The Nuclear Heritage website (www.nuclearheritage.com) recently fielded an enquiry from Paul Cornish. Paul, who lives in the U.K. was planning an extended trip to North America, a trip that would include Deep River, where he had lived as a very young child for two years during the mid-1950’s.
Paul’s father, Dr. Frank W. Cornish, had worked at Chalk River at that time but Paul had little knowledge about what his father might have done and why his work brought him here. He also very much wanted to know where the family had lived.
The topic of Frank’s research was investigated first. Morgan Brown and Sourena Golesorkhi, Board members of the Nuclear Heritage group, searched the available open literature and found two publications authored by F.W. Cornish. One of them was AECL-510, a paper co-authored with Mac Lounsbury on the neutron cross-sections of plutonium isotopes. The second paper was published in Canada but was on work performed in the U.K. This latter document and a listing of the Chemistry Division personnel both contained the information that Frank was attached to Chalk River from Harwell.
As I was the person most familiar with existing photographs in the Canadian Nuclear Heritage Museum collection, I then began a search for possible photographs of Frank. I was able to find one, listed as taken in September 1954. It had been donated by the family of the late Iian Crocker and showed the personnel in the Chemistry Division. The donation also included a key identifying all 50 of the people in the photograph. The person at the very right hand of the photograph was F.W. Cornish.

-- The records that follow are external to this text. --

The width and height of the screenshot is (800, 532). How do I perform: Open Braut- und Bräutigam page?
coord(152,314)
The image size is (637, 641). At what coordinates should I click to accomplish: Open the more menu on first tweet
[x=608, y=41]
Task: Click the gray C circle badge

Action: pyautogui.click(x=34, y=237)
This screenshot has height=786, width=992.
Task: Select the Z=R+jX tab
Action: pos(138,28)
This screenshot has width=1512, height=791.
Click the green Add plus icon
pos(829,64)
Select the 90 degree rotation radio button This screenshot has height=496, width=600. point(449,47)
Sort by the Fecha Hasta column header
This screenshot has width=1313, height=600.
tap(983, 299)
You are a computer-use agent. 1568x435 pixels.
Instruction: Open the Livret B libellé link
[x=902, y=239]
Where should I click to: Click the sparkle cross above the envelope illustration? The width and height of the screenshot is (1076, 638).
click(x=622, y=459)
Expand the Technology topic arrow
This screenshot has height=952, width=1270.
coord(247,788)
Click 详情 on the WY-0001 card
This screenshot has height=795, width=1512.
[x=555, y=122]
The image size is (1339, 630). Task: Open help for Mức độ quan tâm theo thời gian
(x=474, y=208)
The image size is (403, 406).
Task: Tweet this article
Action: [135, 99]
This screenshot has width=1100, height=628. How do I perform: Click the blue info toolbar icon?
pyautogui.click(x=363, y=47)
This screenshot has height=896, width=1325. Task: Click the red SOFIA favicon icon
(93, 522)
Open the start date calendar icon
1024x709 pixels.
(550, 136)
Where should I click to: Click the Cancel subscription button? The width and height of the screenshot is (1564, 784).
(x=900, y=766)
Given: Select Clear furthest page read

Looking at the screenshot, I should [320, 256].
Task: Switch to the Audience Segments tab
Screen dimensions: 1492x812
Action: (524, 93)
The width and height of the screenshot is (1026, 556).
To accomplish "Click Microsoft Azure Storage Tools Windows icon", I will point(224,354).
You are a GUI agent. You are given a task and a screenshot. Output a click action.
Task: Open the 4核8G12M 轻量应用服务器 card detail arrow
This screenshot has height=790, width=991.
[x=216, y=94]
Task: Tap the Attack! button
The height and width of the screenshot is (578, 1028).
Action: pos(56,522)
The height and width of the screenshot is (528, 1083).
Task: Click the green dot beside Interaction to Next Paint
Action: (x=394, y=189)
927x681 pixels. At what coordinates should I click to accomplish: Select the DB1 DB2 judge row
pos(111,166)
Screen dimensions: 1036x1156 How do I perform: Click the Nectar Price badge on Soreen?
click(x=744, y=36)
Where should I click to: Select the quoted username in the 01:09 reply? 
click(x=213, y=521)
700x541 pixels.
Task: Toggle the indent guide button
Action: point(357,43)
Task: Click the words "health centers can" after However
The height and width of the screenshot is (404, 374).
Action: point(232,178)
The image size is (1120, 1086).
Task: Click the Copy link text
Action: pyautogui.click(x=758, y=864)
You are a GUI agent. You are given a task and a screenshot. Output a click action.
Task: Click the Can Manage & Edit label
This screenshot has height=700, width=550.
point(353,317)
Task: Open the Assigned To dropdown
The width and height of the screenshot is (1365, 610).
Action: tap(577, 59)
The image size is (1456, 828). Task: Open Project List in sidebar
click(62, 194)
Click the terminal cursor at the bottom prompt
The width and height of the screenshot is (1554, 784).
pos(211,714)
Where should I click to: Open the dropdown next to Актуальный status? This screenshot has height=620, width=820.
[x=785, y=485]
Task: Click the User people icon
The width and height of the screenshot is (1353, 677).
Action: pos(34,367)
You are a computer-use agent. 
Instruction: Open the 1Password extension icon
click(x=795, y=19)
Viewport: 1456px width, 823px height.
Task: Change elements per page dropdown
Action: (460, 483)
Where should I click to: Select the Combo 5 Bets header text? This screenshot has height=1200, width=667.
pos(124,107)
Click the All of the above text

Having established that Frank had worked at Chalk River, his research field and his status as an Attached Staff member from Harwell, the next major question was where had the family lived? Paul sent a photograph of his mother together with him and his slightly-older sister, Lynne, in front of a house numbered 71. Where was house 71? Armed with a 1955 map, my wife, Rosemary, and I drove around Deep River looking for streets that existed in 1955 that might have had house numbers that high. We found very few and concluded that 71 Algonquin, a detached single-story house, was the likeliest candidate.
I sent a photograph of 71 Algonquin to Paul but after searching further through an old family album he suggested our choice was incorrect. He had found a second photograph showing the family playing in front of a duplex, not a detached, single-story house. Back to driving around town and finding, to our surprise, that the house numbering on Forest Avenue is unusual. Numbering appears to begin at 60 and ends at 71. Not only that, but there are two, and only two, duplexes on Forest in agreement with additional details in Frank’s photograph. I sent a photograph of 71 Forest, as it now looks, along with the comment that just behind me on Huron was a small playground. Did that information trigger any additional memories? The comment indeed did. Another search of the family album by Paul revealed a photograph of him and his sister enjoying the swings on the “Huron Street playground”. House 71 was finally found.
Paul and his wife, Penny, spent the night of September 20 in Deep River and, after visiting 71 Forest and the swings, left Deep River next day very happy to have a few more parts of their family history established.